To answer your question 'where's the harm?' I'd say two things. First, where's the benefit? Honestly, how could talking about any aspect of an adult's life and work TO THEIR PARENTS be better than talking to that adult directly? (I would make exceptions for medical professionals discussing cases of serious illness, where the sick person might not be capable of taking part in the conversation themselves).
Secondly, I don't think such conversations would necessarily be harmless. Assuming we are talking about students - people who have actually become undergraduates - then the harm is in perpetuating the infantilisation of that 18 year old. In endorsing their parents' view that the child should be treated as dependent and they should have some control over their life. In allowing the child to continue to think that they don't have to take responsibility for themselves. These things are harmful to a young adult's growth towards autonomy, IMO - a process which, as university lecturers, most of us see ourselves as trying to enable. Not to delay it by treating our students as if they are still schoolkids who can legitimately be reported on to their parents.

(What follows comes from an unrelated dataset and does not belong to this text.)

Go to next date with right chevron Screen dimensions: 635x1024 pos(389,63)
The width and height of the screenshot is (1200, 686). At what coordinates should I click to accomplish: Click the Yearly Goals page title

This is of course setting aside the obvious point that the power dynamics of many dysfunctional and abusive families would make it very difficult, even impossible, for the most vulnerable students to say that the uni should not communicate with their parents. I appreciate that this might be hard for a concerned, supportive parent to hear, but unfortunately there are many students for whom university is a refuge from a very difficult homelife. And for me, protecting that is a higher priority than reporting to parents on their adult student child's progress.